[Stored records]
- - - -

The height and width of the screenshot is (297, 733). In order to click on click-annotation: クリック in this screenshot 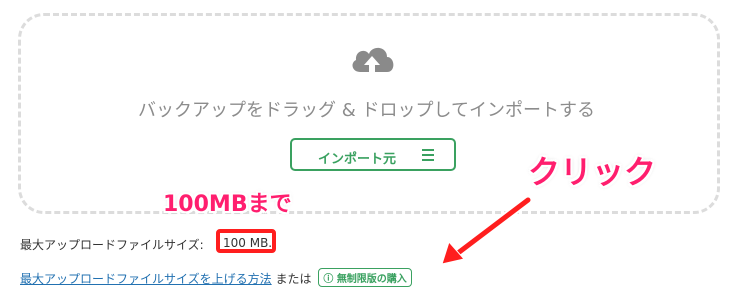, I will do `click(592, 172)`.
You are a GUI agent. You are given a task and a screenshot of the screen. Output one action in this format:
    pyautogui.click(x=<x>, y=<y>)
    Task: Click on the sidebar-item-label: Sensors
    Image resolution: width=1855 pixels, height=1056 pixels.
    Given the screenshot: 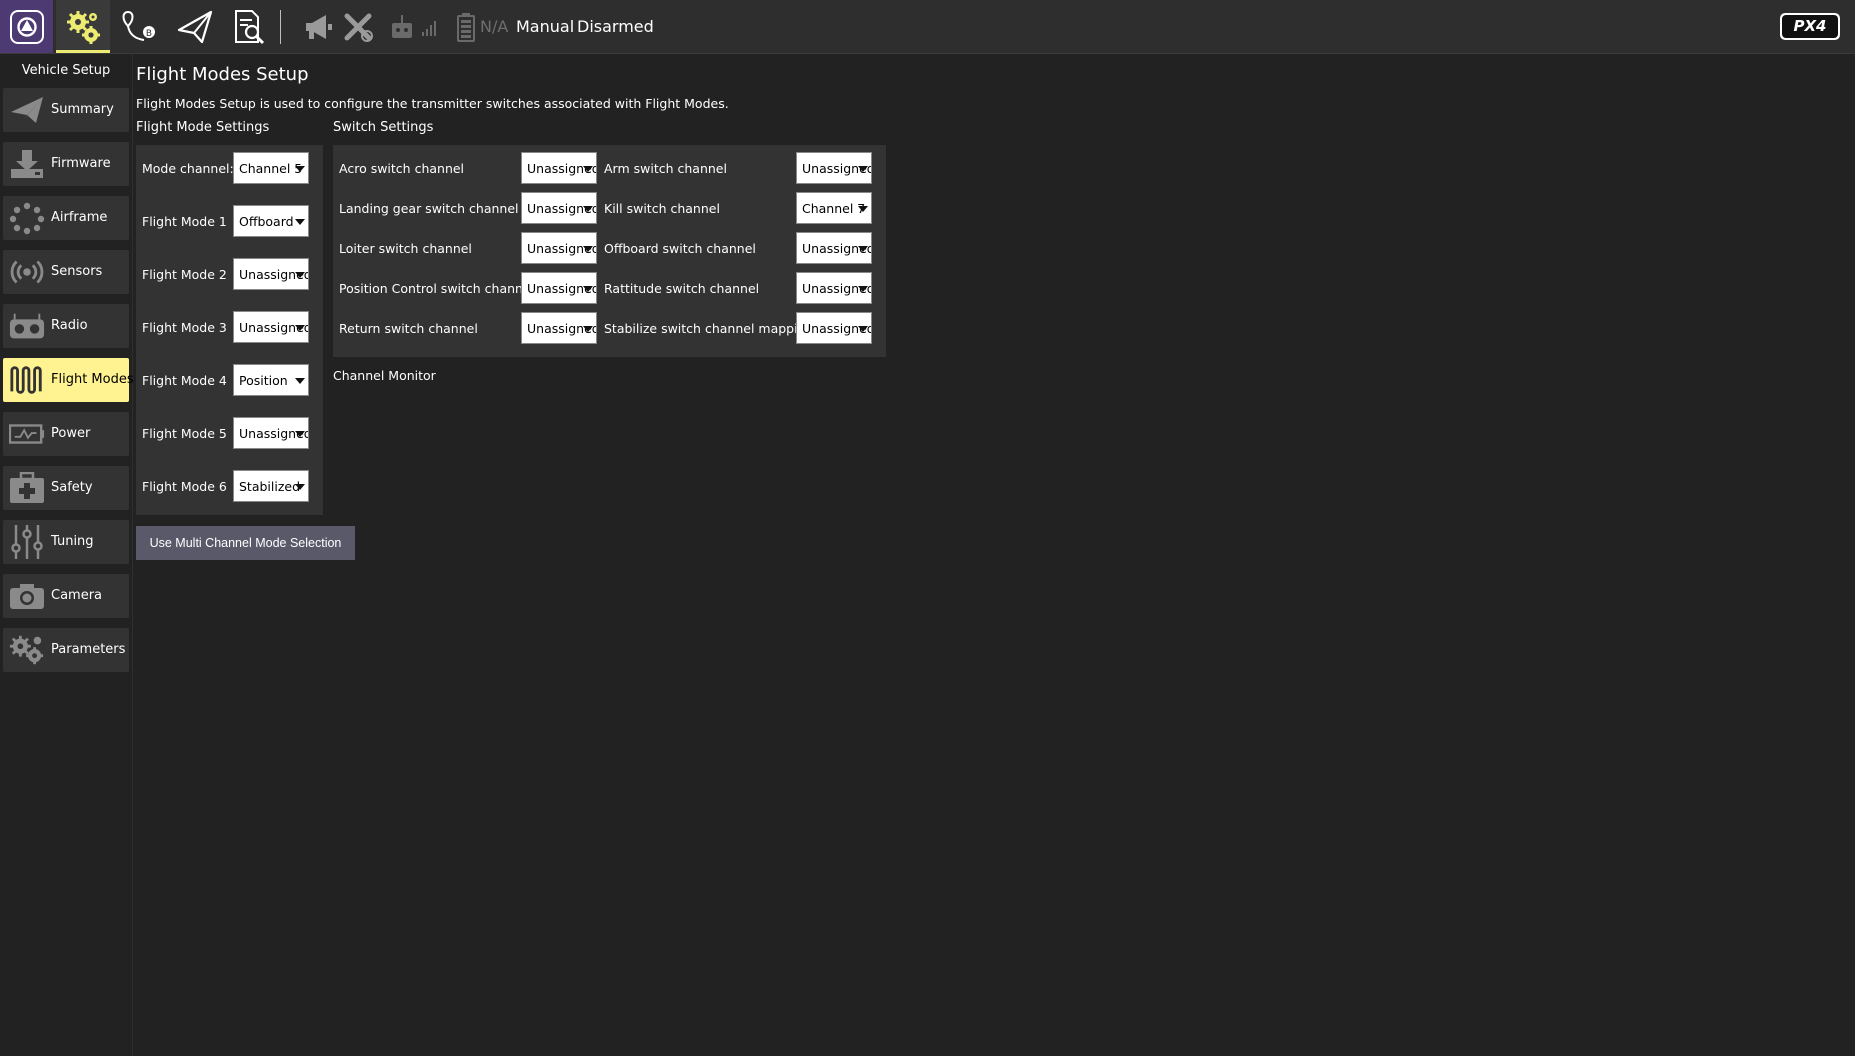 What is the action you would take?
    pyautogui.click(x=77, y=272)
    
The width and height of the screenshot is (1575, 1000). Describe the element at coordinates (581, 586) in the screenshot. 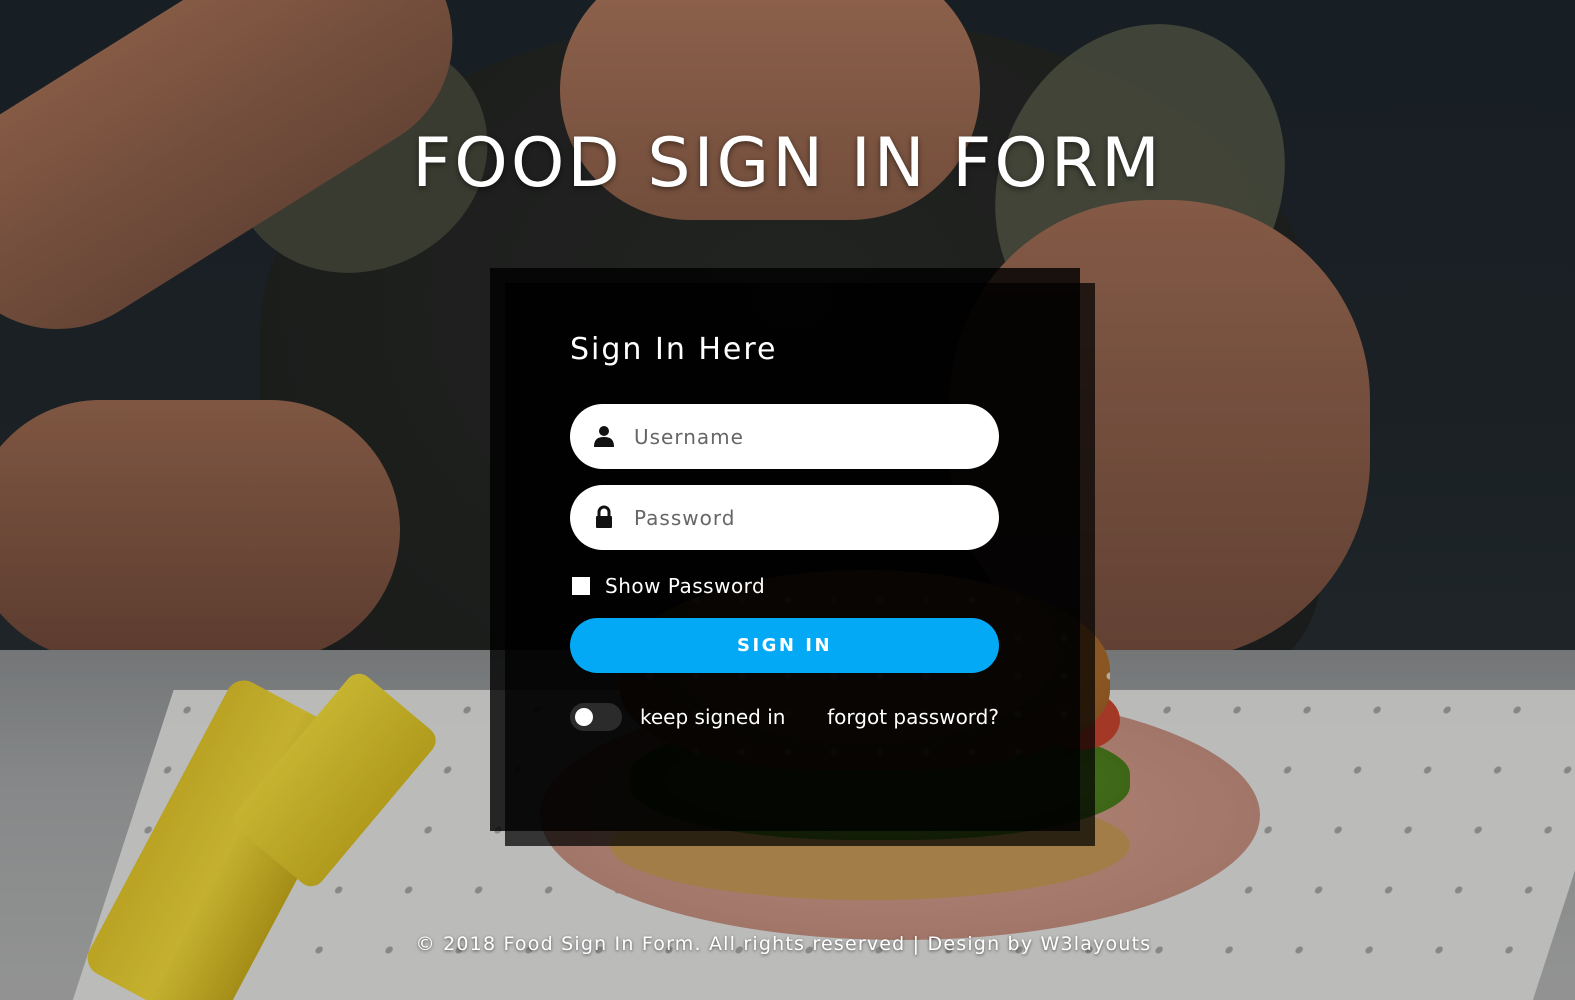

- - - -

#### Problem to work on:
Please render everything in the listing from the line containing "You are a GUI" down to the line containing "Image resolution: width=1855" as a Markdown table with the columns Row and Line, leaving out any blank lines.

#### Reply to the exercise:
| Row | Line |
|---|---|
| 1 | You are a GUI agent. You are given a task and a screenshot of the screen. Output one action in this format: |
| 2 |     pyautogui.click(x=<x>, y=<y>) |
| 3 |     Task: Click on the sidebar-item-label: Sensors |
| 4 |     Image resolution: width=1855 pixels, height=1056 pixels. |